Os serviços de informação do Vaticano referem que os cinco testemunhos representam “histórias de dor, silêncio e violência”, mas também um desejo de “devolver a credibilidade à Igreja”.
Quatro homens e uma mulher, de vários continentes, evocaram os seus sofrimentos, que num dos casos ultrapassou a “centena de abusos”; o testemunho feminino relatou três abortos forçados, numa relação com um sacerdote, marcada pela violência.
| “A partir dos 15 anos tive relações sexuais com um padre. Isso durou 13 anos.

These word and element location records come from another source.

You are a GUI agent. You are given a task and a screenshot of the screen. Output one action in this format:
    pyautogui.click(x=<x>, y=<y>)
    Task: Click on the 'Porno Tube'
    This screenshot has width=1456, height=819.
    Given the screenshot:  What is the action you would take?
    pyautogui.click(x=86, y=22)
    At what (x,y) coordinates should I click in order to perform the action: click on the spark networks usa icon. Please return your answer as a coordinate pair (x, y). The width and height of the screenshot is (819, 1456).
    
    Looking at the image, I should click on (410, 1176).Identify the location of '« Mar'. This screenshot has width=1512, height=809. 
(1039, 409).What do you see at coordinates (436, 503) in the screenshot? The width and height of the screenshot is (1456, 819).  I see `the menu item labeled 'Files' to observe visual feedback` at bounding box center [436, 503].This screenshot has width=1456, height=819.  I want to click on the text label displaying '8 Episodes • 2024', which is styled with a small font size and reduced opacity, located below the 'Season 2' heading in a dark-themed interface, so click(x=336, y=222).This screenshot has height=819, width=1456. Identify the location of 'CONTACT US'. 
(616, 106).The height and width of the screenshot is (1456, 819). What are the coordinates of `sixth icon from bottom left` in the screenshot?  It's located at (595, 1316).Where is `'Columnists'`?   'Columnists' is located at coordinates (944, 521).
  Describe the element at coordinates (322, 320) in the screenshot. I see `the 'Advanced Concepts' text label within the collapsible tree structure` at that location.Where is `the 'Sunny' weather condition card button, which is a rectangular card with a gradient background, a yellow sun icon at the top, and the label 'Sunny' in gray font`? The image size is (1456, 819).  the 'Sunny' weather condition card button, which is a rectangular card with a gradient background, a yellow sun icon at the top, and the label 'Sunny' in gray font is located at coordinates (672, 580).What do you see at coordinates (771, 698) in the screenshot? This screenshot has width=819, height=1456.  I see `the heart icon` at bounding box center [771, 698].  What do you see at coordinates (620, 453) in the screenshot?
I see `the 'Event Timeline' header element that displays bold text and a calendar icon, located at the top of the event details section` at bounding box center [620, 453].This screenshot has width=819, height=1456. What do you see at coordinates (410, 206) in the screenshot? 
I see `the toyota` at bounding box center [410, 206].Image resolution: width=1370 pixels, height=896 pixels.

Engravidei três vezes e ele obrigou-me a abortar três vezes” |
Um testemunho assinalou a dor de ser tratado como “mentiroso” e pediu a todos os participantes que “ajudem a restaurar a confiança na Igreja”.
“Aqueles que não querem ouvir o Espírito Santo e que querem continuar a encobrir, deixem a Igreja para dar lugar àqueles que, em vez disso, querem criar uma nova Igreja”.
Um homem dos Estados Unidos refere-se à “perda total da inocência da sua juventude” como a pior “ferida” sofrida, após o abuso de um padre; aos bispos pede uma “liderança com visão e coragem” para trabalhar em direção a uma “cura”, uma “solução” e uma “Igreja melhor”.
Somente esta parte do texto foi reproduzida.